There was no way, though, to stop the “cures” that arrived by mail. When you’re too sick to go out, trust me—the mail is the high point of your day. I’d be tickled when I saw the brown UPS truck pull up to our house and deliver—oh boy!—a package for me. Andrea would get jealous and want to know, “Where’s mine?” I couldn’t wait to open my parcel, but when I did I’d find . . . seaweed. Ginseng, specially grown in Wisconsin. Homemade herbal solutions. Nerve medicine for Mom. We got so many free samples of vitamins and nutrients and pills and formulas and supplements from nutritionists that soon our garage was crammed to the ceiling with cartons and cases and bottles and jars full of stuff we didn’t want. We couldn’t fit the car in anymore! We had enough to open a nutrition store. Mom did take the Wisconsin ginseng to work to give her friends a little extra boost.

These nutritionists also sent me plenty of free advice. Mail is mail—I read all of it. One morning my first letter said, “Whatever you do, don’t touch salt or fried food or pork—it puts worms in your system and it’s deadly to AIDS patients.” These people must have been peeking in Mom’s kitchen window, watching me gobble pork chops and French fries after I’d poured salt on everything! One doctor advised, “If you want to get well, eat five walnuts a day for twenty-one days.” Often the next letter I read contradicted the previous one, and sure enough, my third letter said, “Medicine is poison! Don’t go near anything doctors give you. Fasting is the only road to health.” I was supposed to starve myself to get well.

The next time we saw Dr. Kleiman he asked, “Got any more cures?” Mom told him about the walnut idea. Dr. Kleiman raised an eyebrow at me. “Well, Ryan, do you like walnuts?” he asked with a straight face. That was as close as Dr. Kleiman ever came to the Nutty Professor.

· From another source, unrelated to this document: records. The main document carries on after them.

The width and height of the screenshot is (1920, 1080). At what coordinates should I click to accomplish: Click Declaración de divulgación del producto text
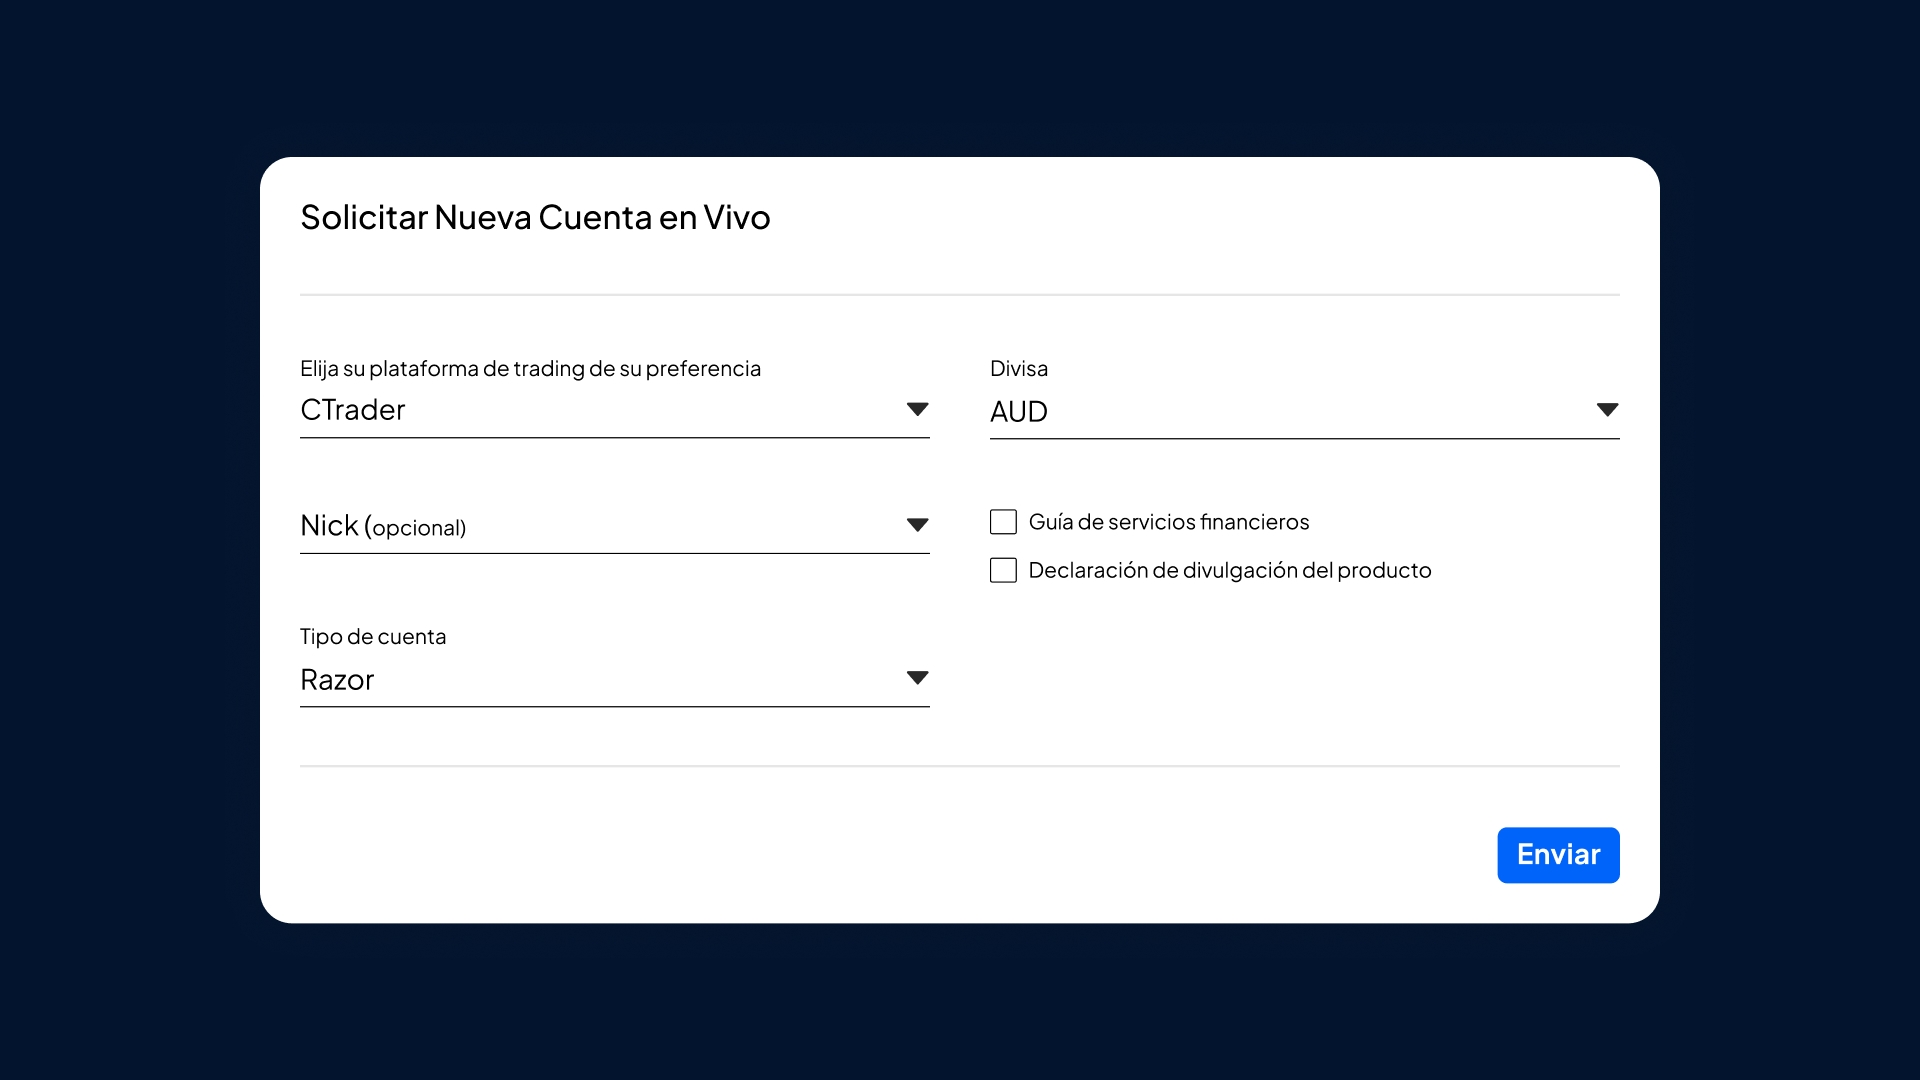[1229, 570]
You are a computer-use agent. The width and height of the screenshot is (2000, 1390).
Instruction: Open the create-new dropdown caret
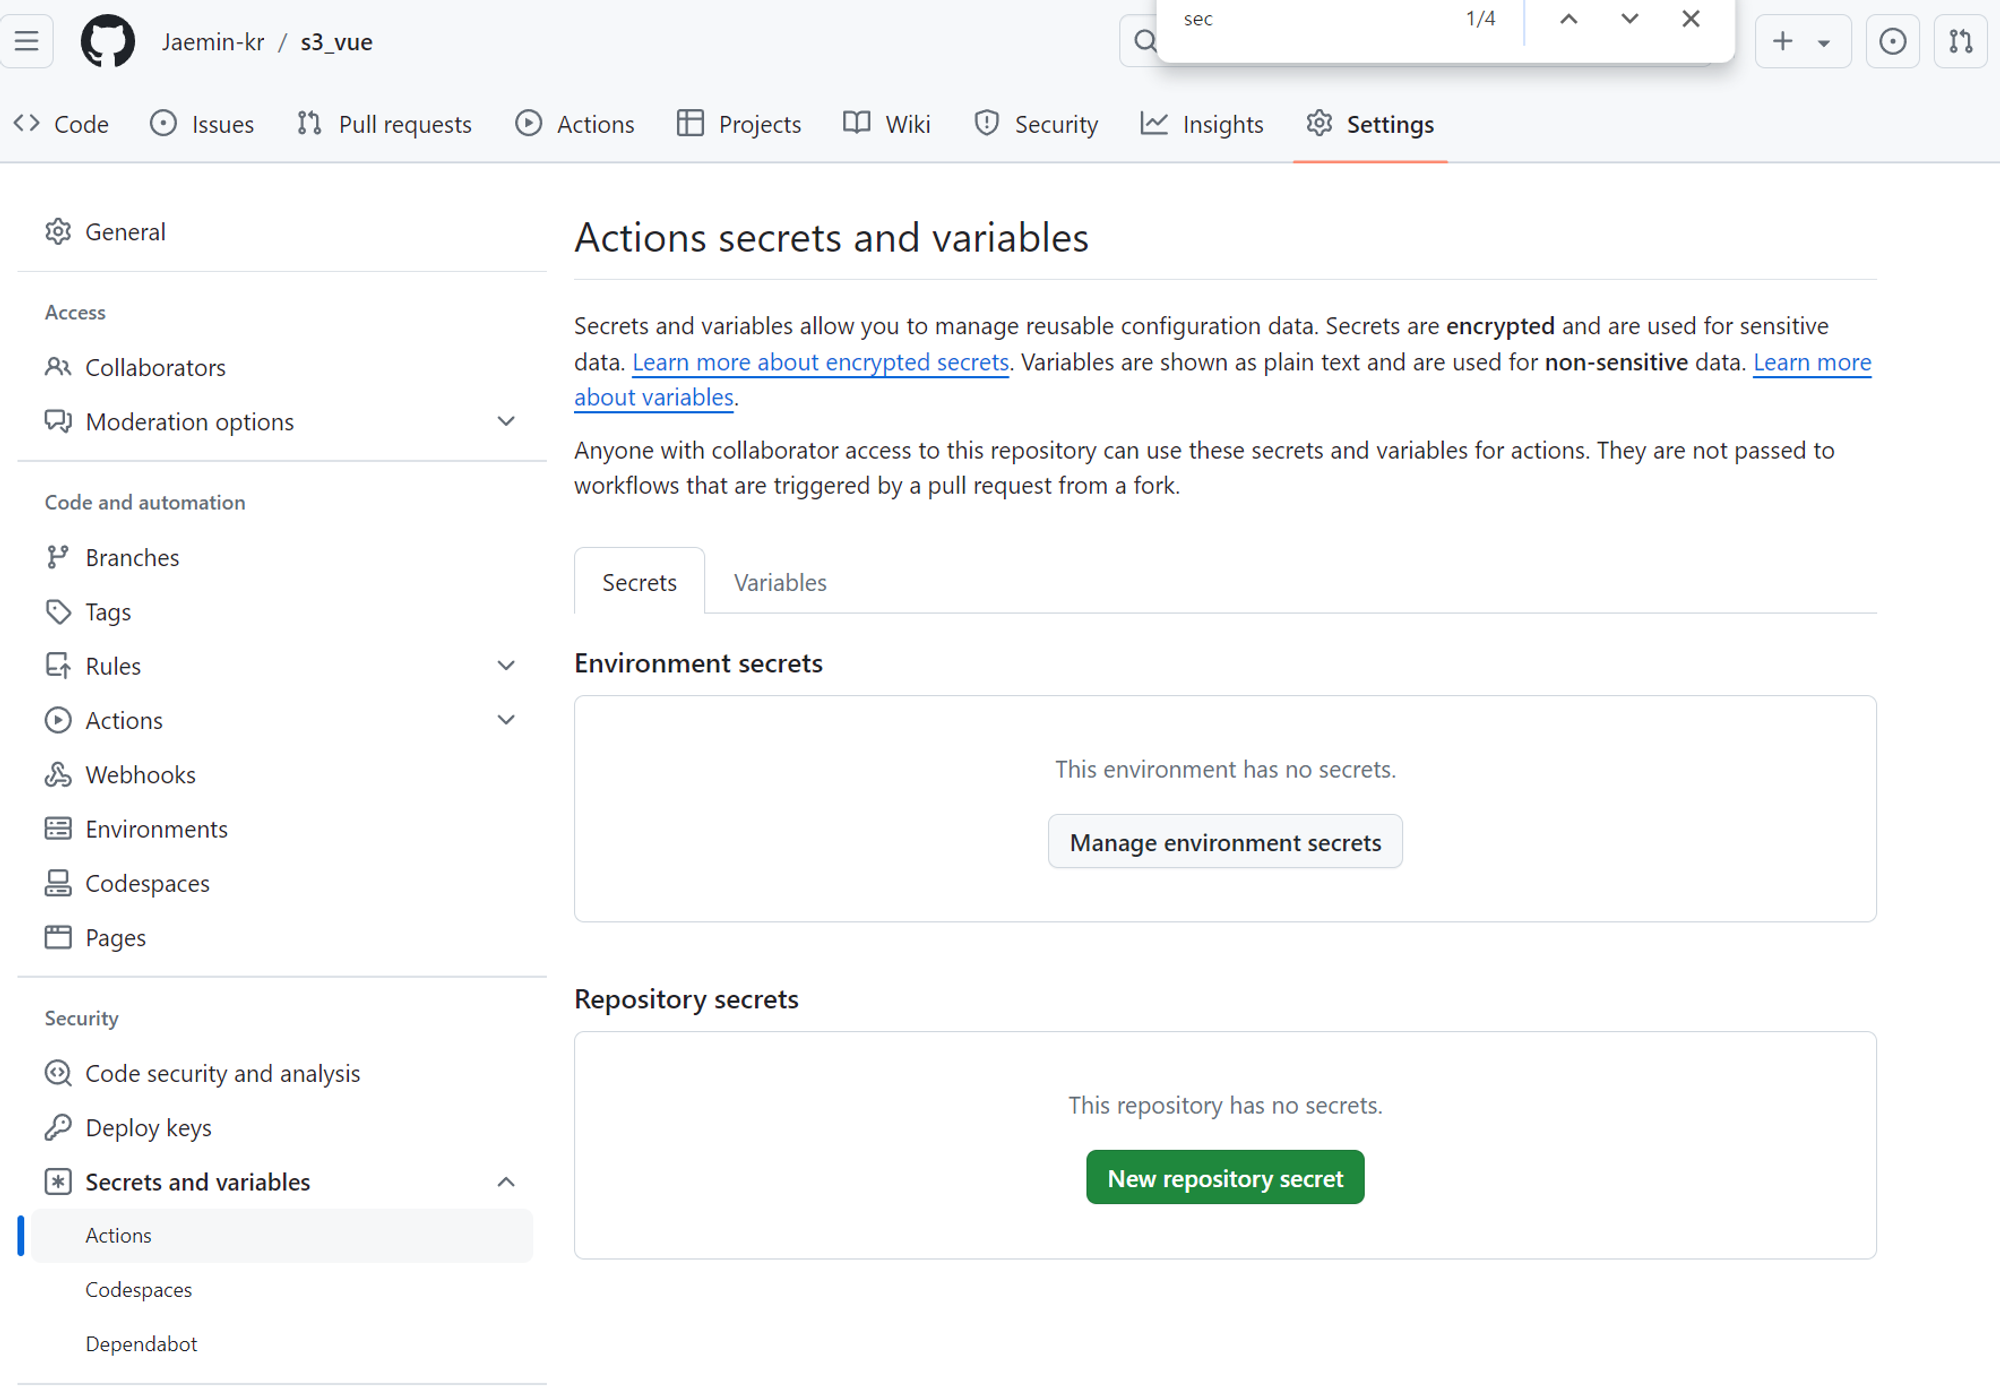pos(1824,43)
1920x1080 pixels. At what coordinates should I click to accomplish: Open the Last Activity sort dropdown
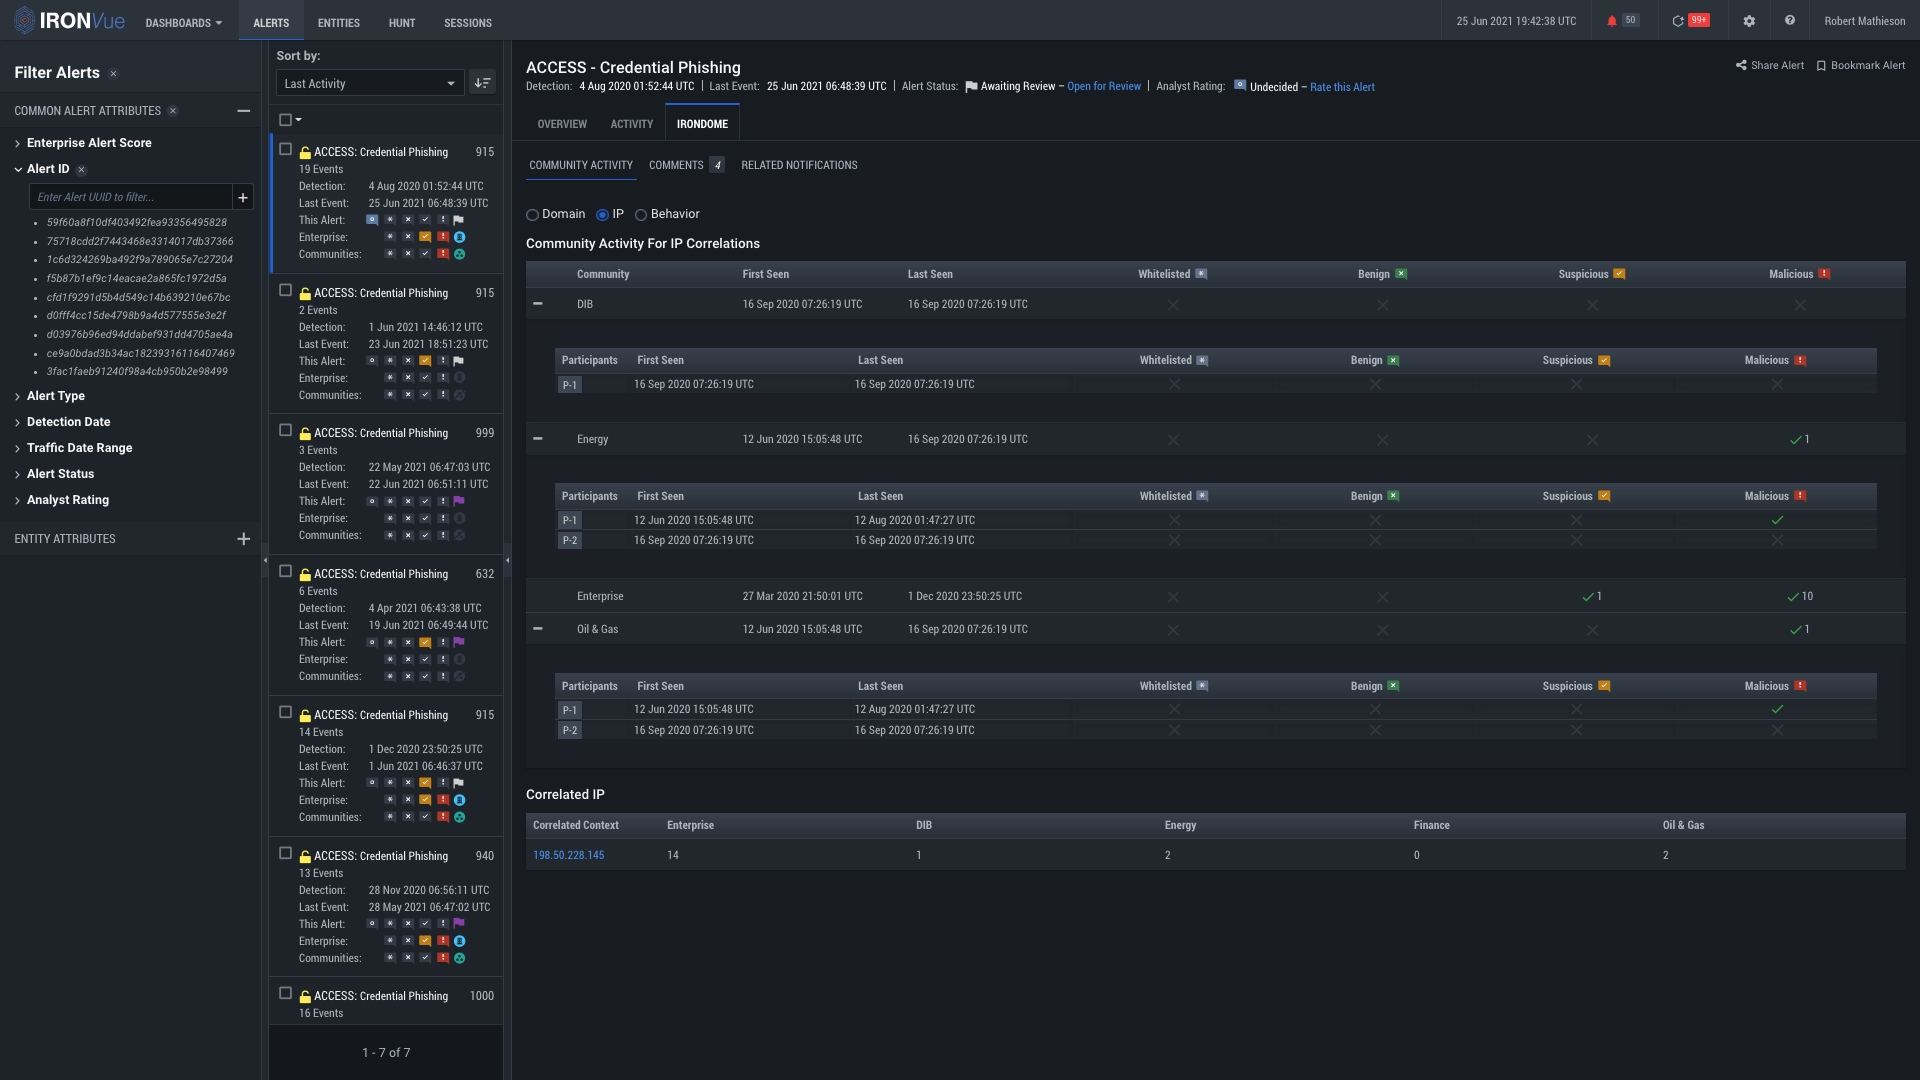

One man who said he was a scientist brought us his personal miracle cure himself. He’d driven all the way from Arizona in a beat-up pickup truck to see us and someone in Russiaville who had lupus, another incurable disease. He handed us a foggy baby shampoo bottle that looked about fifty years old. I hate to tell you what the stuff in it looked like. It was the color of pee and it had brown balls floating in it—rotting leaves and buds, I think. I didn’t really want to get close enough to investigate it thoroughly. I said to myself, “This stuff is going to mean the slow and painful death of Ryan White.”